1. La filosofía me ha enseñado a desconfiar, me ha dejado cicatrices mentales.
Si algo es cierto, duda. Si la verdad existe, niégala. Si lo que estoy
escribiendo tiene sentido, arroja una piedra contra el monitor. Los amantes de
la sabiduría juegan a ser perfectos, a tener la razón de su lado, a mofarse del
vulgo. En parte, lo reconozco, la filosofía y la vida son opuestas. En parte,
lo reconozco, pensar y vivir son actividades no sólo diferentes sino
contradictorias una de la otra. Se llega hasta el último razonamiento sobre la
realidad, y la realidad se burla de nosotros. Confiamos en el silogismo, y el
silogismo nos encarcela. Aprendemos un método para entender los hechos, y la
gente, afuera, vive sin método, se divierte antifilosóficamente. Pensar, pensar
en serio, aísla. Motivo por el cual los filósofos son los grandes solitarios,
como si la reflexión se castigara, no con la muerte, sino con algo peor: la
soledad. Te mueres, filósofo, y tus palabras pasan a la historia, tu cuerpo al
cementerio, y las personas, afuera, viven antifilosóficamente. Te mueres,
filósofo, y tu amor a los libros, tu amor a la ciencia, tu filantropía se
reduce a un montón de huesos y cenizas, a una tumba del tamaño de tu cuerpo,
inútil, estrecha, vulgar como tu cuerpo. Y lo inútil que hay en ti cobra vida.
Los opuestos se unen: las cenizas, los gusanos y las letras. ¡Viva la
filosofía!
2. Lo que importa es vivir. Así de simple. Nada de filosofía, si la
filosofía no se aplica a lo real. ¿Quién desea el saber por el saber, a
sabiendas que nunca sabrá nada? No es un juego de palabras. La filosofía tiene
un límite, dictado por el sentido común, por la simple opinión. Vivir, lo que
importa es vivir. No se necesita la filosofía más que para negarla, después de
haberla recorrido, de haber puesto en ella nuestra fe, cándidamente. Después de
tantas lecturas, lo que importa es desaprender, irse por otro camino,
renunciar. Sólo al final de la desesperación se alcanza el verdadero
conocimiento. Logramos calma sólo después de que lo aprendido se vuelve
insignificante. La felicidad, como fin, era más fácil de lograr. No hacían
falta libros. La gente puede ser feliz a cien metros de la filosofía y de las
bibliotecas, de las universidades y los posgrados. Muera la filosofía.

Partes del ejercicio
1. En el texto sobre la filosofía, ¿con qué se castiga la reflexión en lugar de con la muerte?
2. Indique si cada afirmación concuerda con el texto sobre la filosofía y cite las palabras que lo deciden: (a) pensar en serio aísla; (b) para lograr la felicidad hacían falta libros; (c) la filosofía no tiene ningún límite.

Información registrada
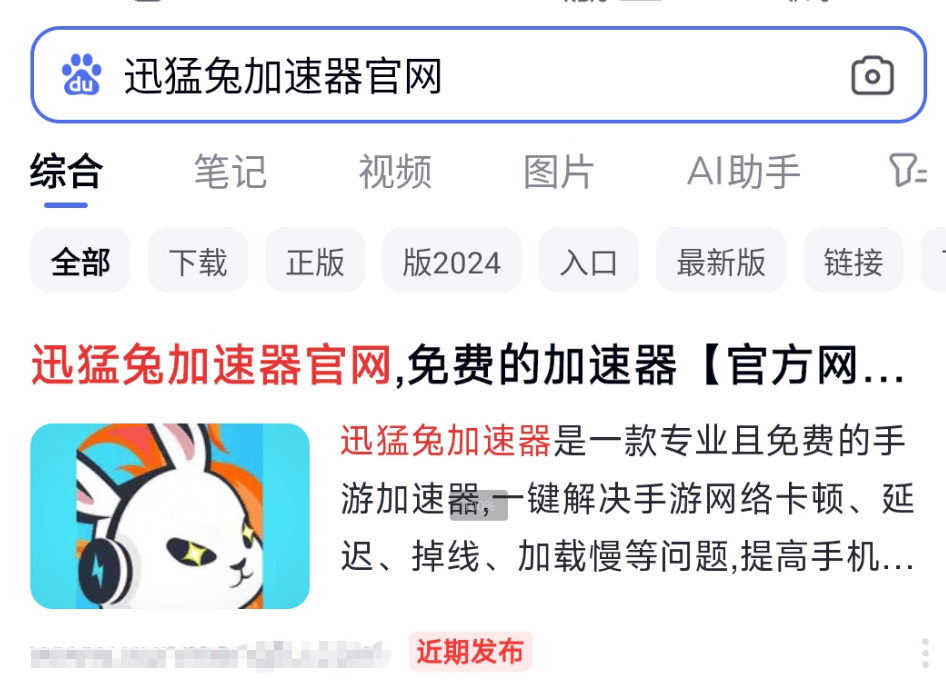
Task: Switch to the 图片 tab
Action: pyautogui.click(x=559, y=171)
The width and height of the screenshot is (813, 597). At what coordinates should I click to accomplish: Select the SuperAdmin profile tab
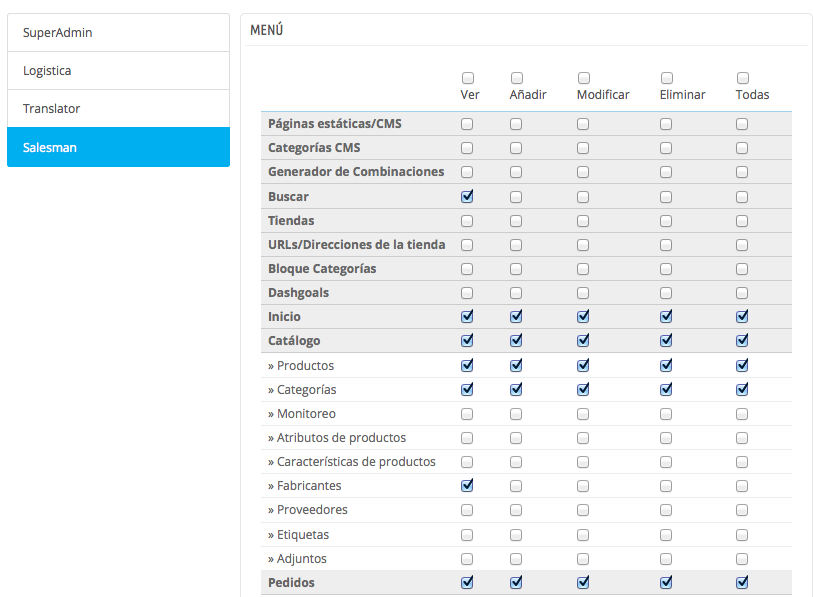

Respuestas por tarea
1. Con la soledad.

2.
(a) Sí: «Pensar, pensar en serio, aísla.»
(b) No: «No hacían falta libros.»
(c) No: «La filosofía tiene un límite, dictado por el sentido común, por la simple opinión.»